REPUBLIKA.CO.ID, JAKARTA -- Pengurus Besar Nahdlatul Ulama (PBNU) mengusulkan kepada pemerintah agar menetapkan tanggal 22 Oktober sebagai Hari Santri, bukan 1 Muharram yang merupakan hari besar Islam.
"Akan lebih pas jika Hari Santri ditetapkan pada tanggal 22 Oktober. Ini adalah hari ketika di tahun 1945 Hadratussyaikh KH Hasyim Asyari, Rois Akbar PBNU, menetapkan Resolusi Jihad," kata Ketua Umum PBNU KH Said Aqil Siroj di sela-sela Munas dan Konbes NU di Jakarta, Sabtu.
Menurut Said Aqil, Resolusi Jihad yang ditetapkan KH Hasyim Asyari berhasil menggerakkan kaum Muslimin ketika itu untuk berjihad mengangkat senjata melawan sekutu, sehingga terjadi pertempuran hebat di Surabaya pada 10 November 1945 yang kini diperingati sebagai Hari Pahlawan.

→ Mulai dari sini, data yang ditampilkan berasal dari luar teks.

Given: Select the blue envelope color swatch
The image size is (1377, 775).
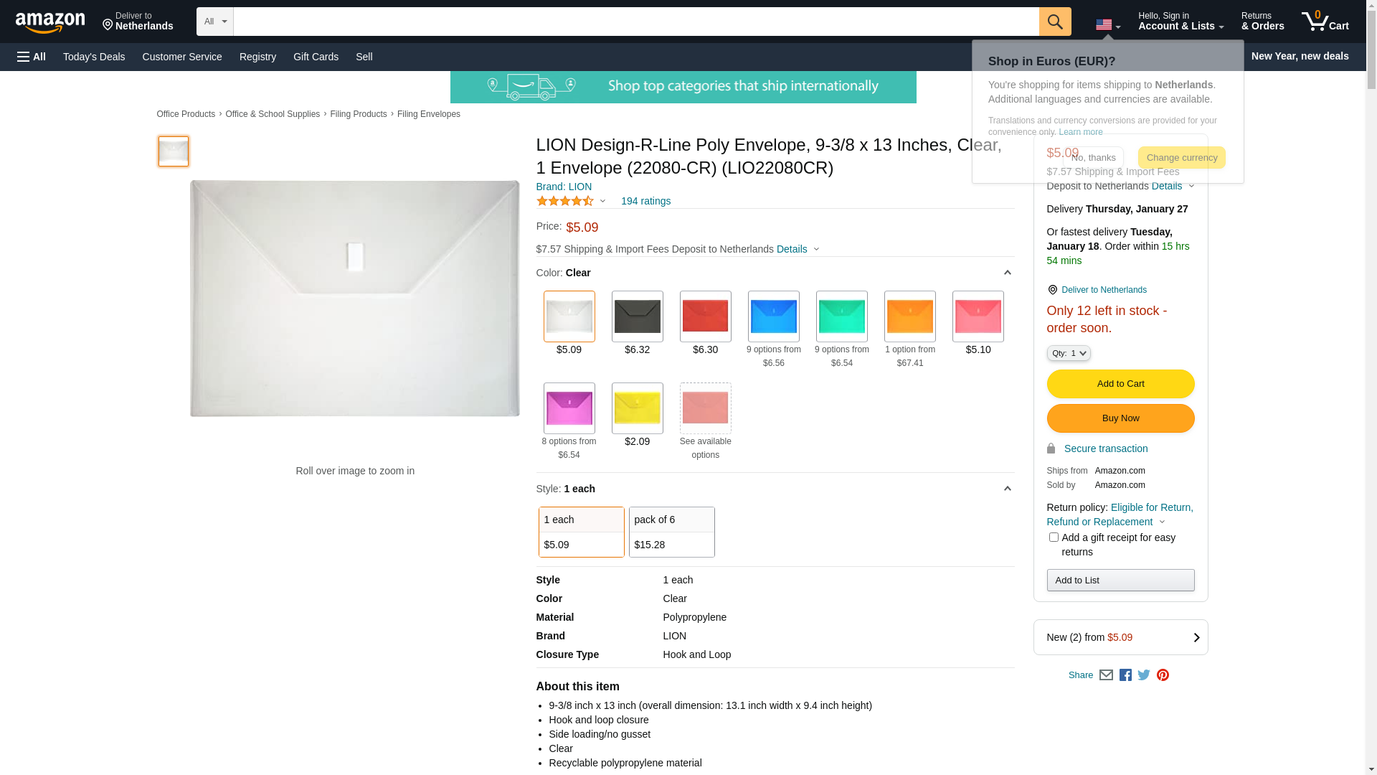Looking at the screenshot, I should (x=773, y=316).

Dengan menjadikan tanggal keluarnya Resolusi Jihad sebagai Hari Santri, PBNU ingin melandasi peringatan hari besar yang dijanjikan Presiden Joko Widodo itu dengan latar kesejarahan yang jelas.

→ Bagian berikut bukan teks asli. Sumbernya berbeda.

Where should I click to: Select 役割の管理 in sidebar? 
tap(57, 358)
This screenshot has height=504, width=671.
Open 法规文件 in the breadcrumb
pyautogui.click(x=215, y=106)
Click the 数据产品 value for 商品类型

Saat kampanye Pemilihan Umum Presiden dan Wakil Presiden (Pilpres) lalu, Presiden Joko Widodo melontarkan janji dan berkomitmen untuk menjadikan 1 Muharram menjadi Hari Santri.

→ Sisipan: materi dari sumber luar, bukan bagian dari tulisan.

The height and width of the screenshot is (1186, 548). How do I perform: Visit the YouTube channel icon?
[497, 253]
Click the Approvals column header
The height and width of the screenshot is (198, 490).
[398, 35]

Meski mendapat sambutan hangat dari kalangan santri, ide Hari Santri pada tanggal 1 Muharram juga menuai kritik, termasuk dari kalangan NU, mengingat tanggal itu merupakan Tahun Baru Islam atau awal tahun dalam penanggalan hijriyah yang merupakan hari besar bagi seluruh umat Islam.
Pada 1 Muharram lalu, janji itu pun ditagih oleh kalangan santri, termasuk oleh Said Aqil. Namun, Presiden belum mengeluarkan Keputusan Presiden (Keppres) tentang Hari Santri.